Suddenly, corporations can no longer ignore next-generation smartphones and tablets. Unfortunately, the use of these devices for accessing enterprise and cloud applications is exposing businesses to new risks. CIOs are now asking themselves, “How do I allow my workforce to use their personal mobile devices to safely access enterprise data based on their existing corporate identities and roles?”
There are two broad categories of mobile applications to be addressed: web applications, those accessed through the mobile browser; and native applications, those downloaded and installed to the device.
If your applications, web pages or APIs are not accessible from a home computer without a VPN, they won't be accessible from a mobile device without a VPN. While generally not a concern for cloud applications, like Salesforce.com or Google Apps, this is an issue when an organization is being asked to make internal applications accessible to mobile devices.
Given the challenges of entering text on a mobile device, single sign-on becomes especially relevant.
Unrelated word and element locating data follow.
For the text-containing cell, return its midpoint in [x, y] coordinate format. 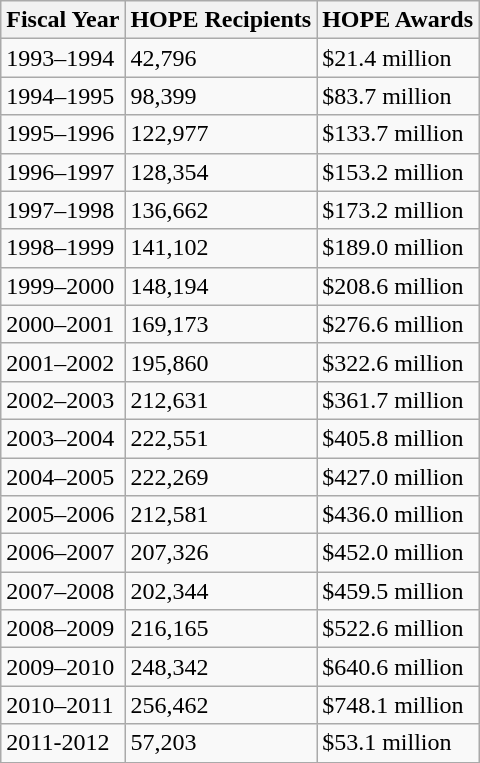
2000–2001 [63, 324]
2009–2010 [63, 667]
141,102 [221, 248]
256,462 [221, 705]
$189.0 million [398, 248]
222,269 [221, 477]
1995–1996 [63, 134]
2010–2011 [63, 705]
$276.6 million [398, 324]
2005–2006 [63, 515]
$452.0 million [398, 553]
2008–2009 [63, 629]
$459.5 million [398, 591]
Fiscal Year [63, 20]
$405.8 million [398, 438]
1994–1995 [63, 96]
57,203 [221, 743]
$173.2 million [398, 210]
HOPE Awards [398, 20]
2001–2002 [63, 362]
2004–2005 [63, 477]
$21.4 million [398, 58]
$436.0 million [398, 515]
$522.6 million [398, 629]
2002–2003 [63, 400]
207,326 [221, 553]
128,354 [221, 172]
222,551 [221, 438]
122,977 [221, 134]
1999–2000 [63, 286]
1993–1994 [63, 58]
$427.0 million [398, 477]
216,165 [221, 629]
$361.7 million [398, 400]
2007–2008 [63, 591]
$53.1 million [398, 743]
248,342 [221, 667]
98,399 [221, 96]
202,344 [221, 591]
2006–2007 [63, 553]
195,860 [221, 362]
1996–1997 [63, 172]
1998–1999 [63, 248]
$208.6 million [398, 286]
148,194 [221, 286]
$133.7 million [398, 134]
$322.6 million [398, 362]
$748.1 million [398, 705]
42,796 [221, 58]
2003–2004 [63, 438]
$153.2 million [398, 172]
212,581 [221, 515]
2011-2012 [63, 743]
212,631 [221, 400]
$83.7 million [398, 96]
1997–1998 [63, 210]
HOPE Recipients [221, 20]
169,173 [221, 324]
$640.6 million [398, 667]
136,662 [221, 210]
Federated identity (using standards like SAML, OpenID and OAuth) allows an organization to leverage its existing identity infrastructure, such as Active Directory, for use with mobile devices and cloud applications.
The user's authentication and authorization experience should be consistent across both web and native mobile applications. Users will become confused when they're expected to use different credentials and/or a different “login ceremony” for mobile application models, especially if accessing the same application.
What happens when an employee loses their phone? If passwords are left cached on the phone, an organization's data is put at risk. The use of OAuth in combination with SSO allows for seamless access without the risk of caching passwords.
Phishing is becoming a major problem for cloud services and is not diminished when using mobile applications. The user should be given the chance to recognize and trust the authentication service. This means a mobile browser should be used to authenticate the user, the address bar should be visible, and user passwords should not be collected within the native application itself.